Per mettere in grado gli operatori di aumentare molto la loro velocità di trasmissione con un minor dispendio di forza nervosa, e per metterli in grado di trasmettere, a una velocità ordinaria, molto più facilmente di quanto finora è stato possibile, e permettere agli operatori colpiti dalla paralisi del telegrafista che in pratica con un ordinario tasto Morse sono incapaci di fare un buon lavoro, ho progettato un nuovo trasmettitore telegrafico…

 

(per la descrizione particolareggiata vedi il testo del brevetto)

 

Questo mio nuovo trasmettitore telegrafico si usa così: supponiamo, per esempio, che si debba fare la lettera B che è composta da una linea e tre punti. Si sposta la leva sul lato sinistro (lato linee) e la si tiene in questa posizione per il tempo adeguato; indi si sposta a destra (lato punti) e la vi si tiene finché il vibratore produce tre punti. In pratica l’operatore dipende dal suo orecchio per sentire quando il numero appropriato di punti è stato prodotto. Questo può essere fatto con grande esattezza, persino da un principiante. La velocità dei punti e la loro lunghezza può essere cambiata variando la tensione delle due molle dello schema e lo “sbraccio” dell’armatura. La variazione di ognuno di questi tre parametri influisce sull’intensità e sulla fase della spinta (calcio) data al pendolo e lascia ampia libertà di regolazione secondo le preferenze dell’operatore”.

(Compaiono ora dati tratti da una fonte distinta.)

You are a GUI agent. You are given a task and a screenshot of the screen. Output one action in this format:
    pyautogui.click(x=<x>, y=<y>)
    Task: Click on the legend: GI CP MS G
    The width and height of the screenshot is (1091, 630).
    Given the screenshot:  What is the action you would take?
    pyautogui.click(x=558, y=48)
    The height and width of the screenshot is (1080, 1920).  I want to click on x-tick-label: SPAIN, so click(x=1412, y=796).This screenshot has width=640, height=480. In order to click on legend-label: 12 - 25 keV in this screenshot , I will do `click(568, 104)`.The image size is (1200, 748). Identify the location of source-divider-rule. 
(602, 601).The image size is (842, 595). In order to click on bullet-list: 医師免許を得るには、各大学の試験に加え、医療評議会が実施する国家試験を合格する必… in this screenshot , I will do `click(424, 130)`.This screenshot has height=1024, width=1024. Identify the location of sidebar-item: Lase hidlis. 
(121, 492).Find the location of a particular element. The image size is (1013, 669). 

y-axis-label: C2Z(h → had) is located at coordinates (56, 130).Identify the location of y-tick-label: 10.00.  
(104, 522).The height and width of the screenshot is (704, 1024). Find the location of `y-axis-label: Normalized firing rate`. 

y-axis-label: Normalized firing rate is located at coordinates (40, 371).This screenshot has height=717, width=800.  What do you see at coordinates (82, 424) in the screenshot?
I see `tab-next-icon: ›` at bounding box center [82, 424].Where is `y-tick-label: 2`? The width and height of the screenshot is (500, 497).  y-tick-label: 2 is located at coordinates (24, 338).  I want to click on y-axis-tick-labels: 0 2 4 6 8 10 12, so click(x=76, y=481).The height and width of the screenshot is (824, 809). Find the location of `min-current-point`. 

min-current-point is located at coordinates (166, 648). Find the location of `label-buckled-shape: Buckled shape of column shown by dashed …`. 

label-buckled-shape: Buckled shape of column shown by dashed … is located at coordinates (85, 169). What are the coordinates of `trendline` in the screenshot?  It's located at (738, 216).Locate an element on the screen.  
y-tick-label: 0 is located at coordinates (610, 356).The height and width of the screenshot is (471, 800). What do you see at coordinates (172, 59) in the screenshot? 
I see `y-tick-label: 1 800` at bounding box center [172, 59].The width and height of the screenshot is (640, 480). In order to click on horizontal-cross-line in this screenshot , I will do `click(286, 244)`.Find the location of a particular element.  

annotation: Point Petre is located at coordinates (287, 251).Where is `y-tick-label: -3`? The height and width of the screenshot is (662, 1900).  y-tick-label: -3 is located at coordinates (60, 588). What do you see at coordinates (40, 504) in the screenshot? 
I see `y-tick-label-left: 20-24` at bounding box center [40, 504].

Questo trasmettitore di Martin, poco pratico anche perché richiedeva una alimentazione a parte, fu presto soppiantato dallo stesso Martin con bug del tutto meccanici. Spero che l’amico Claudio Tata, che colleziona e conosce come pochi questi dispositivi, ce ne possa dare una descrizione sintetica che ne colga però l’essenza.

 

Intervento di Cavina (13.6.04)

A prima vista questo calcio di Martin mi pare l'antesignano del flipper anni '50…

 

Intervento di Tata (14.6.04)

Dopo aver letto le parole di un "grande" come Horace Martin, qualsiasi mio scritto al riguardo apparirà senz'altro banale. Intendo per prima cosa confermare che in quegli anni c'era una forte tendenza a realizzare attrezzi di tipo "stand-alone", non credo infatti che fosse facile trovare in ogni dove una presa di corrente come accade ai nostri giorni: per questa ragione la tendenza tecnica di Horace Martin è irrimediabilmente scivolata verso una struttura di tipo meccanico.

Non per questo si deve pensare che egli ha scelto la via più "rozza", tutt'altro, le sue chiavi semiautomatiche sono autentiche opere di genio della meccanica, sono dotate di solide radici che si rifanno a sopraffini principi della fisica e che offrono a chi ne fa uso infinite possibilità di adattamento e ampia facoltà di espressione nell'arte della pratica del codice Morse.

Con abile tocco ingegneristico, pur senza privare i suoi Bug di nulla, Horace Martin è stato in grado di ridurre all'essenziale le sue realizzazioni, rifacendosi ad un principio coniato sempre in quel periodo da un grande della meccanica (Ford) che era solito dire: tutto quello che non ci metti, non potrà rompersi.